Soul came back as special guest appearance on August 25, 2008 on the second season of SuperBand, with only three members.

==Season 2==

Season 2 started on June 16, 2008, and ended with the grand final on October 5, 2008.

The actual competition started on June 23. The bands are randomly divided into two groups and compete on alternate weeks. Similarly, the band with the lowest score and the lowest votes in the respective group would be eliminated. The groups only start competing weekly during the three rounds of semi-finals. All shows start on Monday at 8:00 pm from June 16, 2008, except August 18, 2008 at 7:00 pm, with the results show delayed at 11:30 pm after an earlier recording at about 10:00 pm The grand final was held on October 5, 2008 at 7:30 pm in a special 3.5 hour finale.

The table below shows a summary of all the 16 finalists in Season 2.

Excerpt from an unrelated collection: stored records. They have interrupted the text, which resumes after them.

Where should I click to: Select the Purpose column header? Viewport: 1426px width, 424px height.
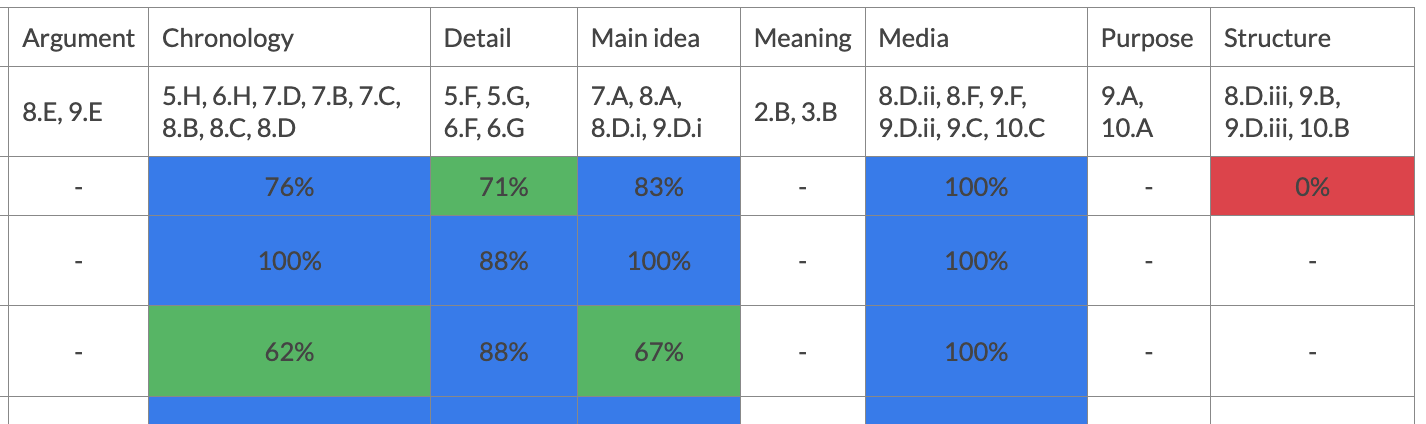point(1148,38)
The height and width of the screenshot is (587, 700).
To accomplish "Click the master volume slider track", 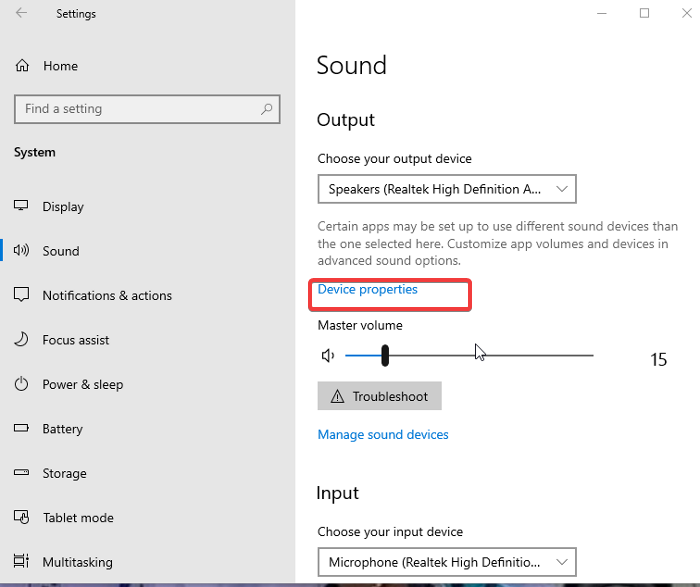I will tap(500, 355).
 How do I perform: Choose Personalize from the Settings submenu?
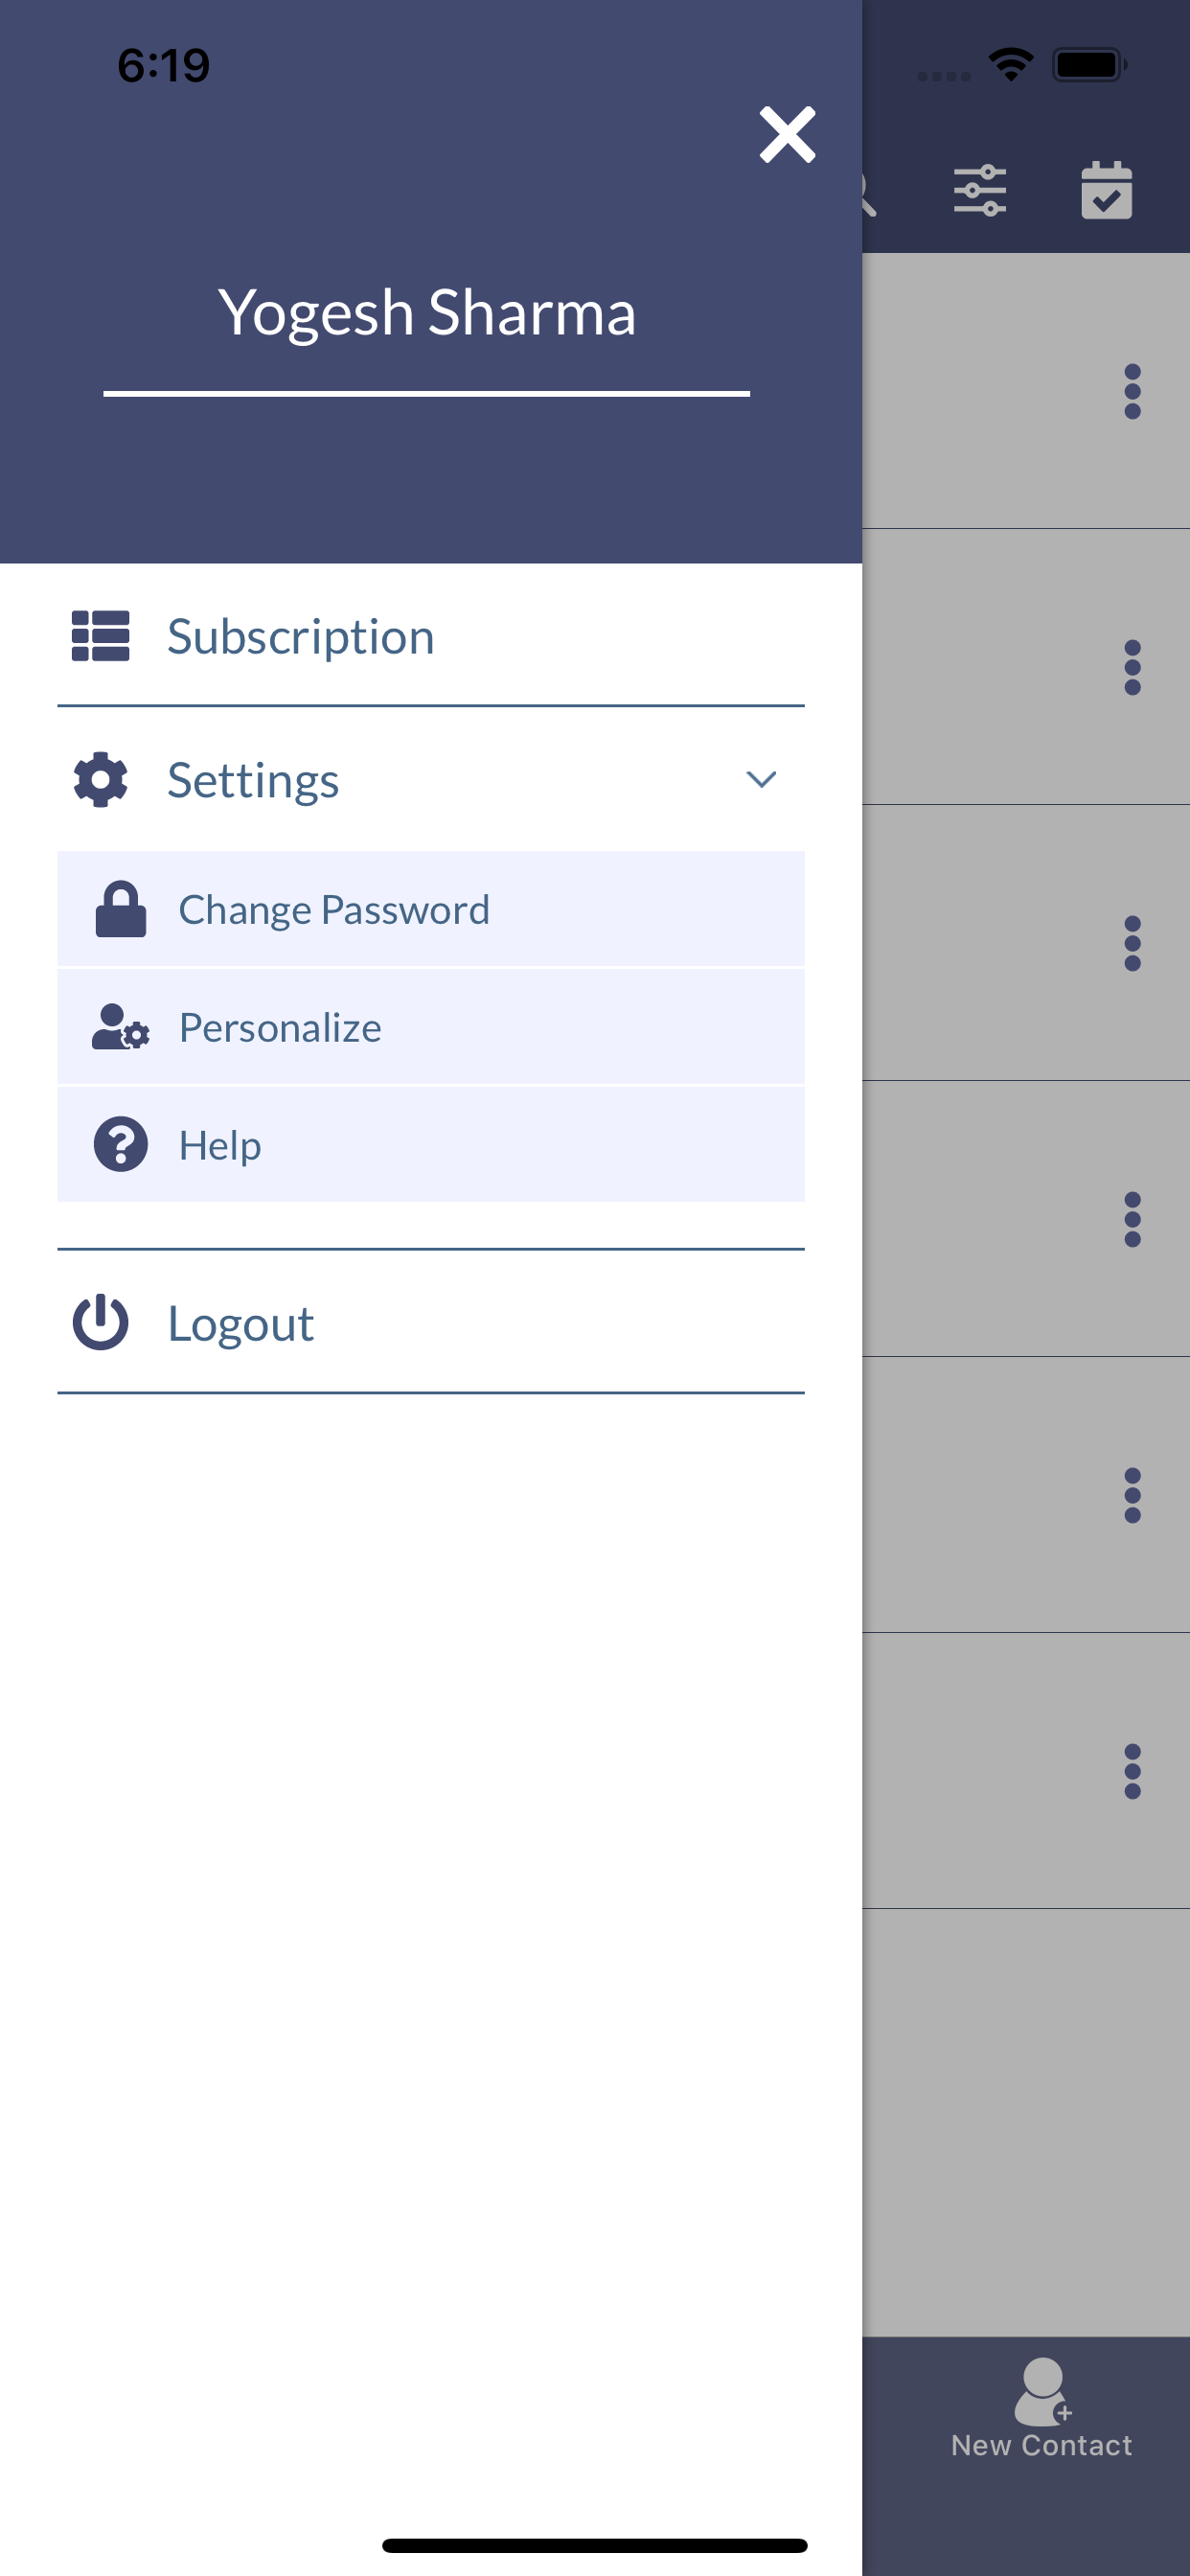279,1026
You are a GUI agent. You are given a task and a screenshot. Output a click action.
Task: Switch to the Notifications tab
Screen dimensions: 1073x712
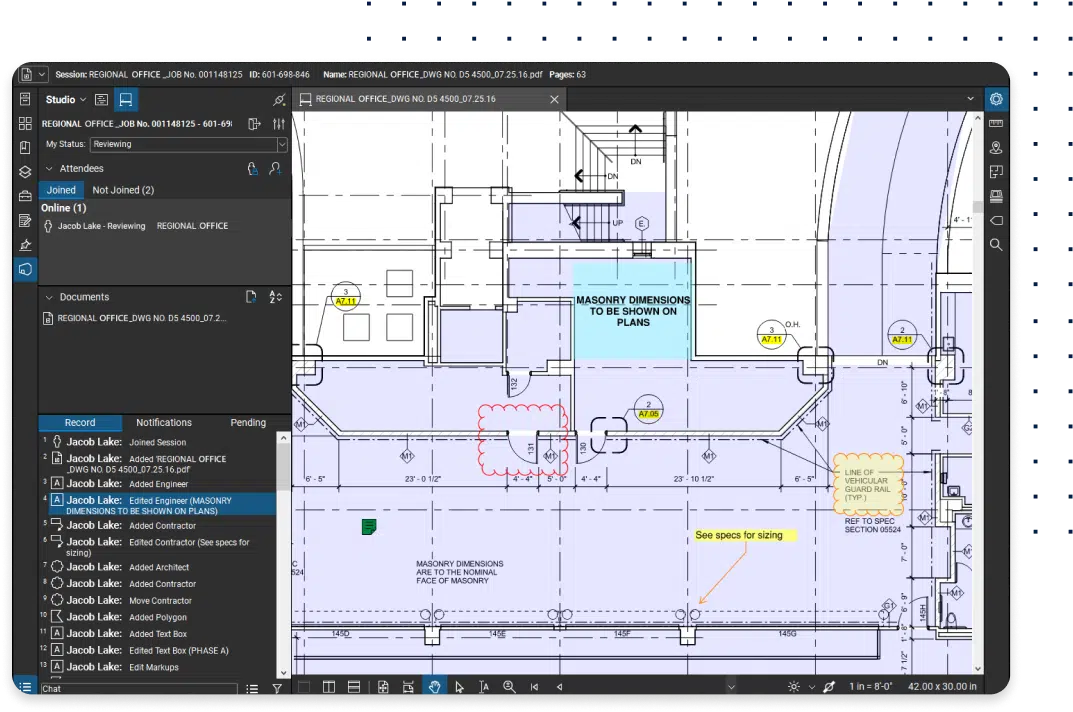pos(164,423)
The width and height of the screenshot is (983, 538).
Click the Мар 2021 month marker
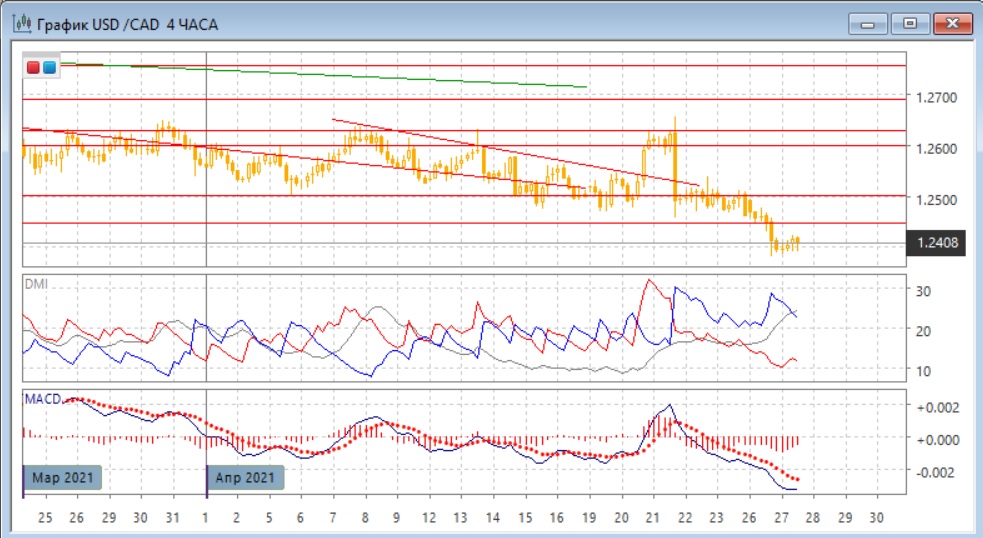(61, 478)
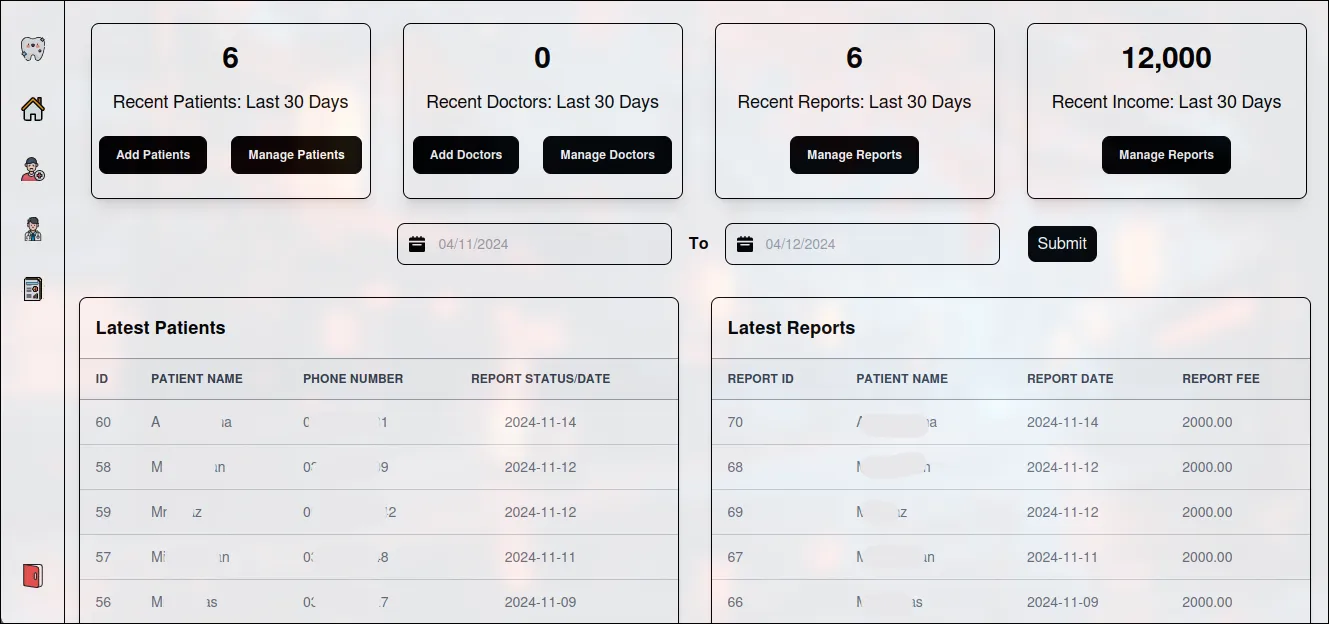
Task: Select the patient row with ID 60
Action: point(380,422)
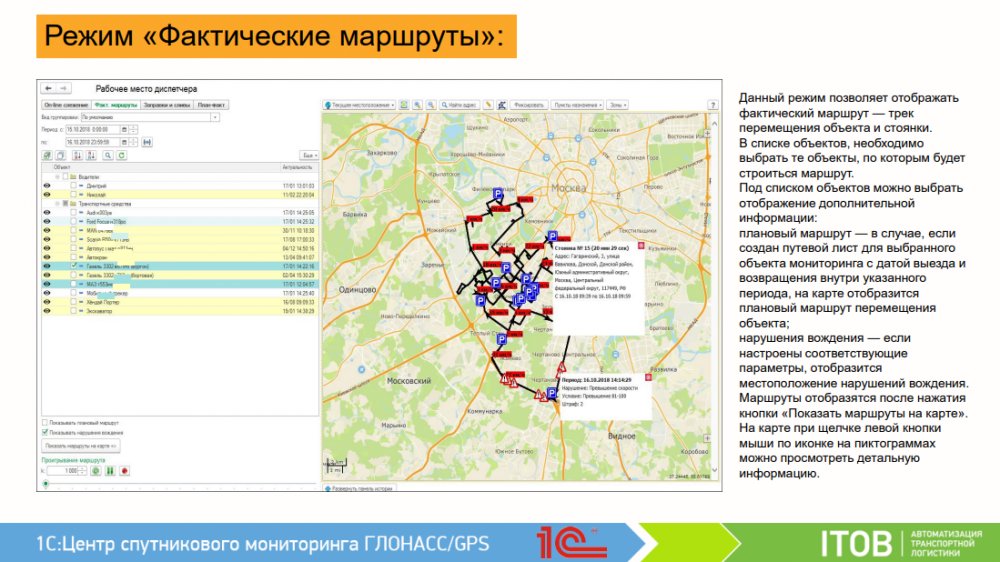Switch to the Online слежение tab

(64, 104)
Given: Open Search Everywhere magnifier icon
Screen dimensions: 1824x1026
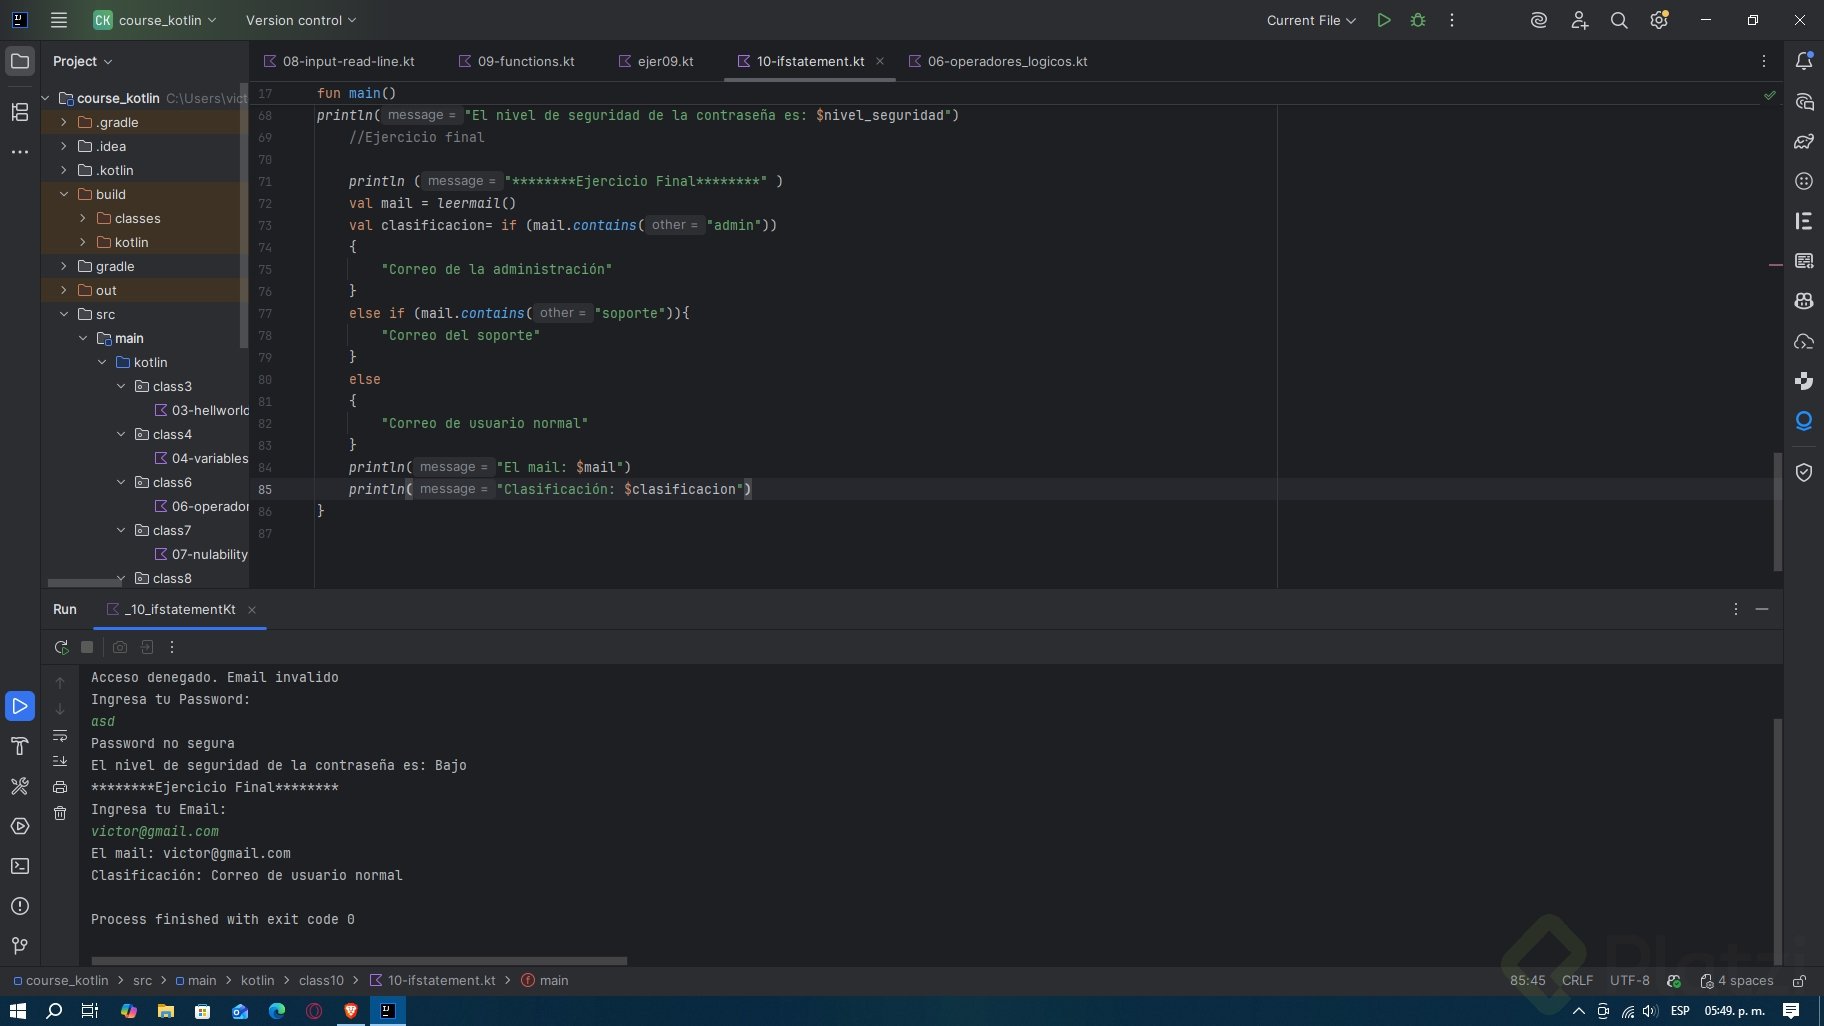Looking at the screenshot, I should (1619, 20).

| English Name | Chinese Name | No. of members | Order Of Elimination / Status |
|---|---|---|---|
| Rabbit | 兔子 | 3 | Champion |
| Da Feng Chui | 大风吹 | 5 | Runner-Up Eliminated 5 October 2008 |
| March | 三月 | 5 | Eliminated 5 October 2008 |
| ethe'Real | 异世界 | 5 | Eliminated 5 October 2008 |
| Screamm |  | 4 | Eliminated 22 September 2008 |
| Wu Ge Ren | 伍个人 | 5 | Eliminated 22 September 2008 Revived 1 September 2008 Eliminated 11 August 2008 |
| Sen Lin Tie | 森林帖 | 4 | Eliminated 15 September 2008 |
| C! Star |  | 3 | Eliminated 8 September 2008 Revived 1 September 2008 Eliminated 28 July 2008 |
| Chapalang | 杂叭琅 | 4 | Eliminated 25 August 2008 |
| Soap | 肥皂 | 5 | Eliminated 18 August 2008 |
| DreamFactory |  | 5 | Eliminated 4 August 2008 |
| Synpathy |  | 5 | Eliminated 21 July 2008 |
| Er Zuo Ju | 二做剧 | 2 | Eliminated 14 July 2008 |
| Ink | 樱 | 3 | Eliminated 7 July 2008 |
| Yi Xuan Feng | 翼旋风 | 4 | Eliminated 30 June 2008 |
| Dandelion | 蒲公英 | 3 | Eliminated 23 June 2008 |

==Notes (Season 2)==
Butter Huang from 三月 was a former member for his band Amber, whilst Xiao Long a.k.a. Lawrence from 樱 was a former member from Jade.